I don't understand the connection between the two because i don't think scripture is inerrant will be the reply.


----------



## Theoretical (Mar 3, 2007)

No Longer A Libertine said:


> I don't understand the connection between the two.


Because with the flood, much of the water comes from the deep parts of the earth, and this hidden ocean is one of the "deep waters" that remains and has not/will not reach the surface.


----------



## polemic_turtle (Mar 3, 2007)

He was detailing their response, though without punctuation. "I'm afraid I can't see the connection between the two because I don't believe in inerrancy." In other words, if I don't believe the Bible is inerrant, then I can't believe it even when the facts seem to support it. Tragic.


----------



## JKLeoPCA (Mar 3, 2007)

Why does this remind me of the old fable about some "scientist" that drilled into the earth, lowered a microphone, and thought they could make out the sounds of people screaming in pain, as if tortured. Sorry to distract from the main topic, but it was the first thing that popped into my mind while reading the article. 

I'll wait for the movie to come out before I start investing in deep water stock.


----------



## Theoretical (Mar 3, 2007)

JKLeoPCA said:


> Why does this remind me of the old fable about some "scientist" that drilled into the earth, lowered a microphone, and thought they could make out the sounds of people screaming in pain, as if tortured. Sorry to distract from the main topic, but it was the first thing that popped into my mind while reading the article.
> 
> I'll wait for the movie to come out before I start investing in deep water stock.


Oh, drilling into this reservior would be a truly insane idea, in all likelihood. I can't even imagine the water pressure of this reservoir, if it exists. It'd be quite possibly a practically uncappable artesian well, would it not?

Larry - thoughts?


----------



## panta dokimazete (Mar 3, 2007)

A little more technical data here



> Feb. 7, 2007 -- A seismologist at Washington University in St. Louis has made the first 3-D model of seismic wave damping — diminishing — deep in the Earth's mantle and has revealed the existence of an underground water reservoir at least the volume of the Arctic Ocean.
> 
> It is the first evidence for water existing in the Earth's deep mantle.
> 
> ...


----------



## JKLeoPCA (Mar 3, 2007)

jdlongmire said:


> A little more technical data here



I'm no scientist, but are we certain it is water and not lava or some other molten rock or metal?


----------



## turmeric (Mar 3, 2007)

Hey, I always _knew_ the earth was hollow!


----------



## crhoades (Mar 3, 2007)

Reminds me of the movie: Megalogon 

Here's what will happen if we drill into it...
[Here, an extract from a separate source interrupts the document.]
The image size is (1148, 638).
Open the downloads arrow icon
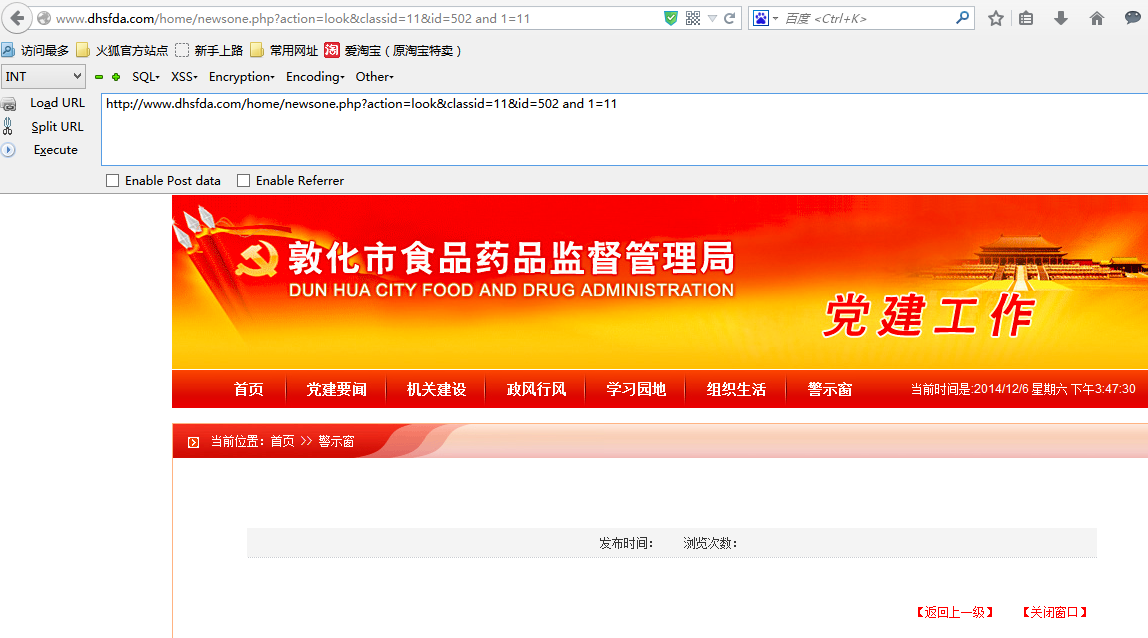(1060, 18)
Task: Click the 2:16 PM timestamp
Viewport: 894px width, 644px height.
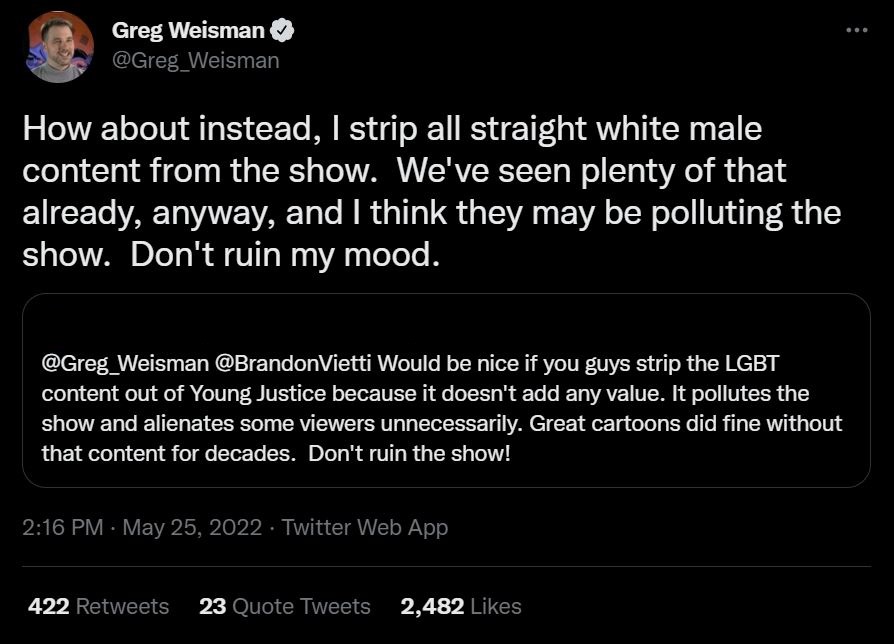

> Oil...the quest for it is unrelenting. The search for new reserves of the 'black gold' never-ends and leading the search is Nexecon Petroleum and its flagship-the largest drilling and refining platform ever constructed-'Colossus" located in the freezing North Atlantic waters off the coast of Greenland. 'Colossus' will drill deeper than any rig ever has, a fact that gratifies Nexecon CEO, Peter Brazier, but that has geologists the world over up in arms, concerned that delicate ocean floor fault lines could be disturbed with catastrophic effects. Skeptical news reporter Christen Giddings and her cameraman Jake Thompson are invited by Braziera to document the safety of 'Colossus.' The powerful drill tears through the seabed, striking a rich oil deposit. As the drill penetrates further, it ruptures a fissure that reveals a second 'mirror' ocean that has existed beneath ours for millions of years. An ocean teeming with prehistoric life. As the choking oil posions the water, the frenzied creatures swarm for the surface. Colossus buckles under the onslaught. Brazier, Christen, and a team of engineers descend in Colossus' glass elevator to assess the damage and come face to face with the most powerful oceanic predator that ever lived. Carcharodon Megalodon. The giant ancestor of the Great White Shark. This eleven-ton 'killing machine' quickly stakes its territory in the waters surrounding Colossus with disasterous and horrific consequences, destroying and devouring anything in its path. Now fate will pull them together as they wager their changes of survival against the most fearsome creature that ever dominated the ocean, and pit the technology and machinery of man against beast. Megalodon...sixty feet of prehistoric terror.


 
(Yes I watched it. Yes it is horrible. Yes I recommend that you too watch it!)


----------



## panta dokimazete (Mar 4, 2007)

JKLeoPCA said:


> I'm no scientist, but are we certain it is water and not lava or some other molten rock or metal?



I'm no geologist...or whatever that guy is...but I think the reflectiveness of the substance helps determine the substance density.


----------